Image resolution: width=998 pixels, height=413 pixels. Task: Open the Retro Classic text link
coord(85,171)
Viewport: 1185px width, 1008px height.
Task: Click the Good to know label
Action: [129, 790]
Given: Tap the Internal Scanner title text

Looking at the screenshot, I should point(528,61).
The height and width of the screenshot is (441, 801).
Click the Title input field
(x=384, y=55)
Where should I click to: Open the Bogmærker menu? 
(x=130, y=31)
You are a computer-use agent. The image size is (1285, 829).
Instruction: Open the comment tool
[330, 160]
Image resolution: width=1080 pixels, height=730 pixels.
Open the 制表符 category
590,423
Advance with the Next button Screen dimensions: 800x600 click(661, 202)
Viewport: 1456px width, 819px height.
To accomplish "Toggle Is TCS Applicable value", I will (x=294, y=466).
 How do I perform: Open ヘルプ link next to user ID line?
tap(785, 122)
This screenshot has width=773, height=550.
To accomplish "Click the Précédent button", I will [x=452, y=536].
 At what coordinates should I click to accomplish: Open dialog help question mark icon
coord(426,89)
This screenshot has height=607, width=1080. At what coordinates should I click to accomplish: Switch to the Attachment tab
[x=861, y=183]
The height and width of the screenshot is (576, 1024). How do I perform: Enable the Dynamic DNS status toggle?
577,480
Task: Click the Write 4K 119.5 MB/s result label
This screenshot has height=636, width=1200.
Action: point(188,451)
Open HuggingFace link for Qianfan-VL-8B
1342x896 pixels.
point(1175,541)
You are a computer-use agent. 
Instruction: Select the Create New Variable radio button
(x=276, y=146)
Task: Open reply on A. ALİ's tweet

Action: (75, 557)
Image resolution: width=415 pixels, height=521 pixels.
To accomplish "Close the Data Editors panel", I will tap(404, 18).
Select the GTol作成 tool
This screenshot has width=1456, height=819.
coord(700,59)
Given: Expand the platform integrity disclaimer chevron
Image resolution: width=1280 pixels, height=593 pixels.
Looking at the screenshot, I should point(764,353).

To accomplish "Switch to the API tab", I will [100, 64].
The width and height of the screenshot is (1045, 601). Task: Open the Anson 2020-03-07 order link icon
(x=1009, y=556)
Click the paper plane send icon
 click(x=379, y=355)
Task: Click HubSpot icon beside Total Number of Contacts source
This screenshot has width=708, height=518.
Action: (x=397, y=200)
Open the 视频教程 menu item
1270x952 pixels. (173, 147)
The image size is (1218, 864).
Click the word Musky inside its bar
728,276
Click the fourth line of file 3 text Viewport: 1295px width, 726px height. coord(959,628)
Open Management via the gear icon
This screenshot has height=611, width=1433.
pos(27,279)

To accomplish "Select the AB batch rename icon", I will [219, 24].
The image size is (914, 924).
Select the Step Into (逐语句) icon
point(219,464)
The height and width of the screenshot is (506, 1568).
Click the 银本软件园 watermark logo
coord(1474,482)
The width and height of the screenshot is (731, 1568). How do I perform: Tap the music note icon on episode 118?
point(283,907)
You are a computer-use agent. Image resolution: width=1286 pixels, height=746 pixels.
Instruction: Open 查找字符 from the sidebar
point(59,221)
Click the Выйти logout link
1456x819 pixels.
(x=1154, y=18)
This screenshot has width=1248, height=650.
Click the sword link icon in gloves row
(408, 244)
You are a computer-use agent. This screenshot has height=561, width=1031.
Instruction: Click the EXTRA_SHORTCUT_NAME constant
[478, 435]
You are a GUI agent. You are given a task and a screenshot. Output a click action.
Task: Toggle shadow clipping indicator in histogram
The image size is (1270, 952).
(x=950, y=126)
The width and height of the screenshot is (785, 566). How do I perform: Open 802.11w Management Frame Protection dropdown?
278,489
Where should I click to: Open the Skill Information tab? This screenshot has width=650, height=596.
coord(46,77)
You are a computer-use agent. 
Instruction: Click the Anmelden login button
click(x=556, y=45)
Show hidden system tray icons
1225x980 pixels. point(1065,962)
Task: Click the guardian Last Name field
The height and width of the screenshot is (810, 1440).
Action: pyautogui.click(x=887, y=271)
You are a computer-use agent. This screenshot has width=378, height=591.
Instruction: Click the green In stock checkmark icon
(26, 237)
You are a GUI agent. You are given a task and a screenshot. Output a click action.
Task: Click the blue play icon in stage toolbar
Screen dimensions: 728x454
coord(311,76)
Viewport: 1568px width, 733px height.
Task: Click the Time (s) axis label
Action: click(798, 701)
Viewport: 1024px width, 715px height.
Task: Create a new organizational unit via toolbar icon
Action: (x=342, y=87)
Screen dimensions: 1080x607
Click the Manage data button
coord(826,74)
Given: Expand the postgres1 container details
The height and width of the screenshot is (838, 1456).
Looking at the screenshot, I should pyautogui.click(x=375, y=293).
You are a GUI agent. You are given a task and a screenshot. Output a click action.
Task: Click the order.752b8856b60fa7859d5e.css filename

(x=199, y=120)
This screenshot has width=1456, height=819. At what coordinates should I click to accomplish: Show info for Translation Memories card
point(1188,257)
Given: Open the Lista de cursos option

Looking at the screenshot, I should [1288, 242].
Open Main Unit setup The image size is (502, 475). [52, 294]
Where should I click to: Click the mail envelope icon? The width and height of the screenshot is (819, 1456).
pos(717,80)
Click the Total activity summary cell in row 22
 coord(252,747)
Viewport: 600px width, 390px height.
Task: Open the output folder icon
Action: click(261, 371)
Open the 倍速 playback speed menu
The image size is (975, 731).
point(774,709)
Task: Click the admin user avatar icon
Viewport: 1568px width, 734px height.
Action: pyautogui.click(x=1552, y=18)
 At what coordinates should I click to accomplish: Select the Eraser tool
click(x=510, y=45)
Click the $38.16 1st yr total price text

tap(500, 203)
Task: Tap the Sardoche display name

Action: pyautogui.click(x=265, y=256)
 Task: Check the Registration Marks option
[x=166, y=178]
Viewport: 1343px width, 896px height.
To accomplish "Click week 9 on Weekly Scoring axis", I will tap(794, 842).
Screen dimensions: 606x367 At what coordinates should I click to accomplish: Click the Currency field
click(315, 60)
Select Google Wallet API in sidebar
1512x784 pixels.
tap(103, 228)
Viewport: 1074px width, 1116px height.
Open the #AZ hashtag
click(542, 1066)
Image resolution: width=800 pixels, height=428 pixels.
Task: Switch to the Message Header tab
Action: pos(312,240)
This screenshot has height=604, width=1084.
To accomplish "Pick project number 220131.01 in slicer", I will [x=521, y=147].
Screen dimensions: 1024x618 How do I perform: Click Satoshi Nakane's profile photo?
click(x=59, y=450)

## About this task:
Scan the entries and show every line in which the word "Expand" is found.

## Exercise response:
Given: Expand the platform integrity disclaimer chevron
Given: Expand the postgres1 container details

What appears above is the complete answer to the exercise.